核共有と軍縮、両にらみ オブザーバー参加の独―核兵器禁止条約締約国会議

東京, 6月20日, /AJMEDIA/

21日にウィーンで開幕する核兵器禁止条約の第1回締約国会議には、ドイツが先進7カ国(G7)で唯一、オブザーバー参加する。米国との「核共有」の枠組み破棄につながる条約加盟を避けつつ、核軍縮の論議に加わる両にらみの戦略を取った形だが、曖昧な姿勢でどこまで実質的に議論に貢献できるかは不透明だ。
 ロシアのウクライナ侵攻前の昨年12月に発足した社会民主党(SPD)、緑の党、自由民主党(FDP)によるショルツ連立政権は、政策合意書で核禁条約の議論に「建設的に付き添う」とうたい、オブザーバー参加を宣言した。緑の党は特に反核姿勢が強く、同党幹部は時事通信の取材に「いずれ核禁条約への正式加盟を目指すべきだ」と語った。

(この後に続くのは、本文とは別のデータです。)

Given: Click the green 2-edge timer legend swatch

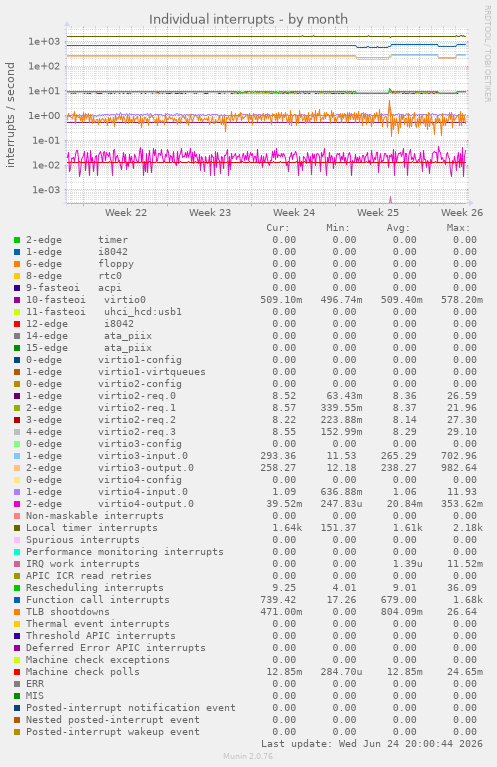Looking at the screenshot, I should [17, 240].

 だが、条約に加盟すれば、核共有政策に基づき独西部ビューヘル空軍基地に配備されている米軍の核兵器を撤去しなければならなくなる。
 核共有の枠組みでは、ドイツ軍の航空機が、米軍の管理下にある同基地の核兵器の提供を受け、投下任務に当たる。米国に核使用の最終決定権を残しつつ、欧州側の同盟国を核使用の意思決定と核攻撃の過程に取り込むことで、欧州での核使用を米国がためらうリスクを下げ、抑止力の向上を図る仕掛けだ。
 核共有は、反核世論が根強いドイツで批判の的になってきた一方で、冷戦期以来、独国防政策の中で重要な位置を占め続けてきた。核戦力を誇示するロシアによるウクライナ侵攻を受け、核抑止の重要性を再評価する流れは強まっており、政策転換は現実的ではない。

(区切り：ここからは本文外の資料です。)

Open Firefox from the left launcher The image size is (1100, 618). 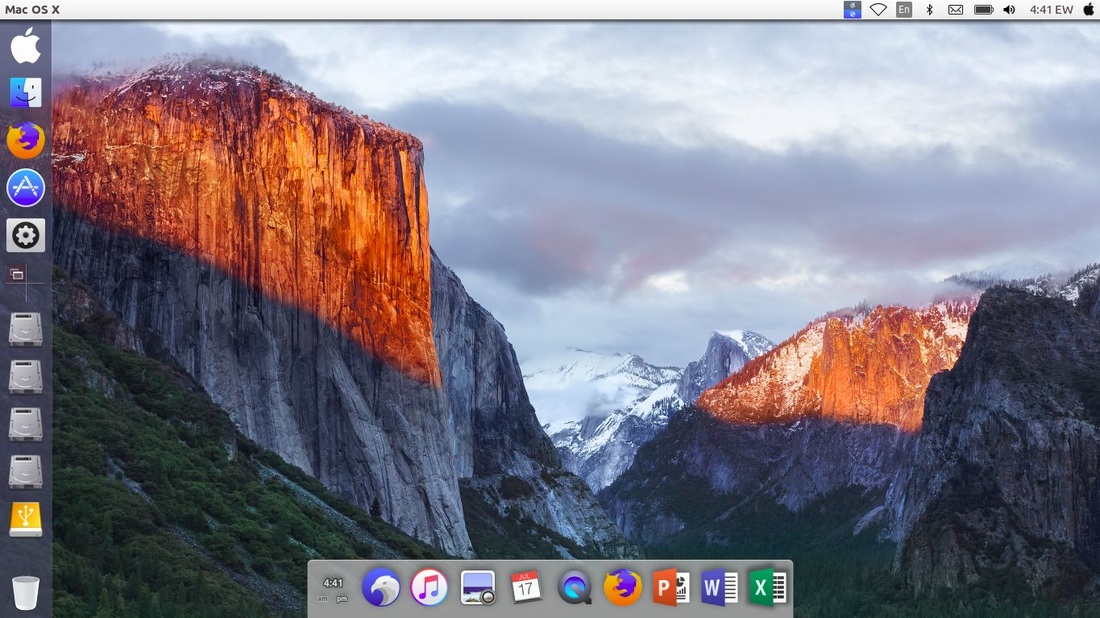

 ショルツ政権は侵攻後、ロシアの脅威に対抗するため、1000億ユーロ(約14兆円)を投じた軍備増強を決定。使途には、核兵器を搭載する米国製戦闘機F35の調達費も含まれる。公共放送ARDが今月2日に発表した世論調査によると、核共有の維持を支持する回答が初めて過半数に達した。